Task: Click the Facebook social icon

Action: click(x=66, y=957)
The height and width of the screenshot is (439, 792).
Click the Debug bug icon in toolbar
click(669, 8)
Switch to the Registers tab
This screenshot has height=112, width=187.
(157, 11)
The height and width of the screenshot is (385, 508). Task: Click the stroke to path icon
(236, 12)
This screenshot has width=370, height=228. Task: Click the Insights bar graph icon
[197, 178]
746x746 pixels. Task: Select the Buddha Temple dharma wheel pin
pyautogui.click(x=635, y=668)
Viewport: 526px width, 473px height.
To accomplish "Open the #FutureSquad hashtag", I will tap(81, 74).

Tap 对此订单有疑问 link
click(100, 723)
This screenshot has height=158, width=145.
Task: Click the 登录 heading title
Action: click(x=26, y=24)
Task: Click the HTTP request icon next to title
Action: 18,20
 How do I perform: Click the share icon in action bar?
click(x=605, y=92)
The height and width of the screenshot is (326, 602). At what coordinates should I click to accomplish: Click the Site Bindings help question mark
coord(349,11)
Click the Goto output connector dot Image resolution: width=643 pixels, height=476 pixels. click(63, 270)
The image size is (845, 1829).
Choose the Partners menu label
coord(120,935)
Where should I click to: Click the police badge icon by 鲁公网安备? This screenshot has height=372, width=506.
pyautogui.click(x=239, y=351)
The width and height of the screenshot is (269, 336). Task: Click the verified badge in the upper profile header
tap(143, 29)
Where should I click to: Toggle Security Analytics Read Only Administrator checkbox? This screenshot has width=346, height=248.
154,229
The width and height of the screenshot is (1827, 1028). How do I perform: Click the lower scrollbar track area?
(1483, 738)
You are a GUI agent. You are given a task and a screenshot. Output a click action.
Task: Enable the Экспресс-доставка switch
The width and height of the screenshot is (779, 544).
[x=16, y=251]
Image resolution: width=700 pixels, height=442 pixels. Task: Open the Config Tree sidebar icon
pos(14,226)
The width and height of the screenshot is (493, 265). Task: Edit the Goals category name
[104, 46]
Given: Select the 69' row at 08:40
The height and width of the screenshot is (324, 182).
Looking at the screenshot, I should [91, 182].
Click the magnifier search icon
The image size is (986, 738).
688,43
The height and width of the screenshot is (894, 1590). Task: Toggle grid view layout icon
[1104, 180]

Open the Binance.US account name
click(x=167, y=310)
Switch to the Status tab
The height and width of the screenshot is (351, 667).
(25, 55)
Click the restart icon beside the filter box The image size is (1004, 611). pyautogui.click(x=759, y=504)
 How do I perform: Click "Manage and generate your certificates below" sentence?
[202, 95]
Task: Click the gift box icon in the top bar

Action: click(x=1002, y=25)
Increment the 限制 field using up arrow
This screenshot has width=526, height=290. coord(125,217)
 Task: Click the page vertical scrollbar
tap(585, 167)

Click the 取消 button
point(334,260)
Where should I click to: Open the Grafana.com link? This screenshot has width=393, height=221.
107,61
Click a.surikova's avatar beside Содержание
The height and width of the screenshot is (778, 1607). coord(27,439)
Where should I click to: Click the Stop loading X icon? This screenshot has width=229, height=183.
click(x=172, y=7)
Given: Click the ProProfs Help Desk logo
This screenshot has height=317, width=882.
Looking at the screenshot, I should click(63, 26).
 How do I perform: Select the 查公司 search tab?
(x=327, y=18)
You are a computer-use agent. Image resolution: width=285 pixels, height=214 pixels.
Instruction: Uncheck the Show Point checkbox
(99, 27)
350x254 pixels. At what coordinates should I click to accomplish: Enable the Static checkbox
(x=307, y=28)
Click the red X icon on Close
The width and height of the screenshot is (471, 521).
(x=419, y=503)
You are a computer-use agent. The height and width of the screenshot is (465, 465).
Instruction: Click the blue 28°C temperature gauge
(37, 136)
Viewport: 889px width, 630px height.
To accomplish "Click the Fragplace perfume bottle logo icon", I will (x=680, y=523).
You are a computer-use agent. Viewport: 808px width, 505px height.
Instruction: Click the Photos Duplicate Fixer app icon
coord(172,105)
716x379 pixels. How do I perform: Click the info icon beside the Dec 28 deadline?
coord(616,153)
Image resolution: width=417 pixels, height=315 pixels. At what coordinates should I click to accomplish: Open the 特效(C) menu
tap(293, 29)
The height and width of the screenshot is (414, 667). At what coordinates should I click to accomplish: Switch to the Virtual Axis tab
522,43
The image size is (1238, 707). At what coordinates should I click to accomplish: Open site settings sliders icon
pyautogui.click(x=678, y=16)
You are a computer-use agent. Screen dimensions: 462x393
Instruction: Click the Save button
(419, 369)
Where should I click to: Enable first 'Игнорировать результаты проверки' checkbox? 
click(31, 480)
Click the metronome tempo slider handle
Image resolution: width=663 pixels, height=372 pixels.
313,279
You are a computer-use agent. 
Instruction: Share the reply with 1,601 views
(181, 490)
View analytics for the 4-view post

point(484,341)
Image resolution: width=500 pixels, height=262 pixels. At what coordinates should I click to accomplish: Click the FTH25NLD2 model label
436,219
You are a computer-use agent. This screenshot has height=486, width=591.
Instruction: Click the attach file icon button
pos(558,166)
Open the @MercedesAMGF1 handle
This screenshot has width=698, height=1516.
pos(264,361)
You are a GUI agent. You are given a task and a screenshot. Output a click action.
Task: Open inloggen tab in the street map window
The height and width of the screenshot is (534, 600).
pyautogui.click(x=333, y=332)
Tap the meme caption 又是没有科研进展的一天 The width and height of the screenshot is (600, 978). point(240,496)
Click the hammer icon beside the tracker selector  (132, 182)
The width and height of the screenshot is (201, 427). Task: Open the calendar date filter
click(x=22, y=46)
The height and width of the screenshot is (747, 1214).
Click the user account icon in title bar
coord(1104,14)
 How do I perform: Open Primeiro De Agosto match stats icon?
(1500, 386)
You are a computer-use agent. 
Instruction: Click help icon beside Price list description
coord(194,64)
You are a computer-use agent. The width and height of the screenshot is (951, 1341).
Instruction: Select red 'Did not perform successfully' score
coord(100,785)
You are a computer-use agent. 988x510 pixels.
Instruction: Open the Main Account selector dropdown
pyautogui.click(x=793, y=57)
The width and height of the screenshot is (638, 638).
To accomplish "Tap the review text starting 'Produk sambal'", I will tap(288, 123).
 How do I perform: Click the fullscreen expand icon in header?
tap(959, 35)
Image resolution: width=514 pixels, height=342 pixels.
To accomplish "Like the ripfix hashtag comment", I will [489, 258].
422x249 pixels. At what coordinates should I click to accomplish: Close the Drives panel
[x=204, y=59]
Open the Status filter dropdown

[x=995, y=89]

# To do
Every line in the data above has to be retyped exactly.

# Answer area
Task: Click the Facebook social icon

Action: click(x=66, y=957)
The height and width of the screenshot is (439, 792).
Click the Debug bug icon in toolbar
click(669, 8)
Switch to the Registers tab
This screenshot has height=112, width=187.
(157, 11)
The height and width of the screenshot is (385, 508). Task: Click the stroke to path icon
(236, 12)
This screenshot has width=370, height=228. Task: Click the Insights bar graph icon
[197, 178]
746x746 pixels. Task: Select the Buddha Temple dharma wheel pin
pyautogui.click(x=635, y=668)
Viewport: 526px width, 473px height.
To accomplish "Open the #FutureSquad hashtag", I will tap(81, 74).

Tap 对此订单有疑问 link
click(100, 723)
This screenshot has height=158, width=145.
Task: Click the 登录 heading title
Action: click(x=26, y=24)
Task: Click the HTTP request icon next to title
Action: 18,20
 How do I perform: Click the share icon in action bar?
click(x=605, y=92)
The height and width of the screenshot is (326, 602). At what coordinates should I click to accomplish: Click the Site Bindings help question mark
coord(349,11)
Click the Goto output connector dot Image resolution: width=643 pixels, height=476 pixels. click(63, 270)
The image size is (845, 1829).
Choose the Partners menu label
coord(120,935)
Where should I click to: Click the police badge icon by 鲁公网安备? This screenshot has height=372, width=506.
pyautogui.click(x=239, y=351)
The width and height of the screenshot is (269, 336). Task: Click the verified badge in the upper profile header
tap(143, 29)
Where should I click to: Toggle Security Analytics Read Only Administrator checkbox? This screenshot has width=346, height=248.
154,229
The width and height of the screenshot is (1827, 1028). How do I perform: Click the lower scrollbar track area?
(1483, 738)
You are a GUI agent. You are given a task and a screenshot. Output a click action.
Task: Enable the Экспресс-доставка switch
The width and height of the screenshot is (779, 544).
[x=16, y=251]
Image resolution: width=700 pixels, height=442 pixels. Task: Open the Config Tree sidebar icon
pos(14,226)
The width and height of the screenshot is (493, 265). Task: Edit the Goals category name
[104, 46]
Given: Select the 69' row at 08:40
The height and width of the screenshot is (324, 182).
Looking at the screenshot, I should [91, 182].
Click the magnifier search icon
The image size is (986, 738).
688,43
The height and width of the screenshot is (894, 1590). Task: Toggle grid view layout icon
[1104, 180]

Open the Binance.US account name
click(x=167, y=310)
Switch to the Status tab
The height and width of the screenshot is (351, 667).
(25, 55)
Click the restart icon beside the filter box The image size is (1004, 611). pyautogui.click(x=759, y=504)
 How do I perform: Click "Manage and generate your certificates below" sentence?
[202, 95]
Task: Click the gift box icon in the top bar

Action: click(x=1002, y=25)
Increment the 限制 field using up arrow
This screenshot has width=526, height=290. coord(125,217)
 Task: Click the page vertical scrollbar
tap(585, 167)

Click the 取消 button
point(334,260)
Where should I click to: Open the Grafana.com link? This screenshot has width=393, height=221.
107,61
Click a.surikova's avatar beside Содержание
The height and width of the screenshot is (778, 1607). coord(27,439)
Where should I click to: Click the Stop loading X icon? This screenshot has width=229, height=183.
click(x=172, y=7)
Given: Click the ProProfs Help Desk logo
This screenshot has height=317, width=882.
Looking at the screenshot, I should click(63, 26).
 How do I perform: Select the 查公司 search tab?
(x=327, y=18)
You are a computer-use agent. Image resolution: width=285 pixels, height=214 pixels.
Instruction: Uncheck the Show Point checkbox
(99, 27)
350x254 pixels. At what coordinates should I click to accomplish: Enable the Static checkbox
(x=307, y=28)
Click the red X icon on Close
The width and height of the screenshot is (471, 521).
(x=419, y=503)
You are a computer-use agent. The height and width of the screenshot is (465, 465).
Instruction: Click the blue 28°C temperature gauge
(37, 136)
Viewport: 889px width, 630px height.
To accomplish "Click the Fragplace perfume bottle logo icon", I will (x=680, y=523).
You are a computer-use agent. Viewport: 808px width, 505px height.
Instruction: Click the Photos Duplicate Fixer app icon
coord(172,105)
716x379 pixels. How do I perform: Click the info icon beside the Dec 28 deadline?
coord(616,153)
Image resolution: width=417 pixels, height=315 pixels. At what coordinates should I click to accomplish: Open the 特效(C) menu
tap(293, 29)
The height and width of the screenshot is (414, 667). At what coordinates should I click to accomplish: Switch to the Virtual Axis tab
522,43
The image size is (1238, 707). At what coordinates should I click to accomplish: Open site settings sliders icon
pyautogui.click(x=678, y=16)
You are a computer-use agent. Screen dimensions: 462x393
Instruction: Click the Save button
(419, 369)
Where should I click to: Enable first 'Игнорировать результаты проверки' checkbox? 
click(31, 480)
Click the metronome tempo slider handle
Image resolution: width=663 pixels, height=372 pixels.
313,279
You are a computer-use agent. 
Instruction: Share the reply with 1,601 views
(181, 490)
View analytics for the 4-view post

point(484,341)
Image resolution: width=500 pixels, height=262 pixels. At what coordinates should I click to accomplish: Click the FTH25NLD2 model label
436,219
You are a computer-use agent. This screenshot has height=486, width=591.
Instruction: Click the attach file icon button
pos(558,166)
Open the @MercedesAMGF1 handle
This screenshot has width=698, height=1516.
pos(264,361)
You are a GUI agent. You are given a task and a screenshot. Output a click action.
Task: Open inloggen tab in the street map window
The height and width of the screenshot is (534, 600).
pyautogui.click(x=333, y=332)
Tap the meme caption 又是没有科研进展的一天 The width and height of the screenshot is (600, 978). point(240,496)
Click the hammer icon beside the tracker selector  (132, 182)
The width and height of the screenshot is (201, 427). Task: Open the calendar date filter
click(x=22, y=46)
The height and width of the screenshot is (747, 1214).
Click the user account icon in title bar
coord(1104,14)
 How do I perform: Open Primeiro De Agosto match stats icon?
(1500, 386)
You are a computer-use agent. 
Instruction: Click help icon beside Price list description
coord(194,64)
You are a computer-use agent. The width and height of the screenshot is (951, 1341).
Instruction: Select red 'Did not perform successfully' score
coord(100,785)
You are a computer-use agent. 988x510 pixels.
Instruction: Open the Main Account selector dropdown
pyautogui.click(x=793, y=57)
The width and height of the screenshot is (638, 638).
To accomplish "Tap the review text starting 'Produk sambal'", I will tap(288, 123).
 How do I perform: Click the fullscreen expand icon in header?
tap(959, 35)
Image resolution: width=514 pixels, height=342 pixels.
To accomplish "Like the ripfix hashtag comment", I will [489, 258].
422x249 pixels. At what coordinates should I click to accomplish: Close the Drives panel
[x=204, y=59]
Open the Status filter dropdown

[x=995, y=89]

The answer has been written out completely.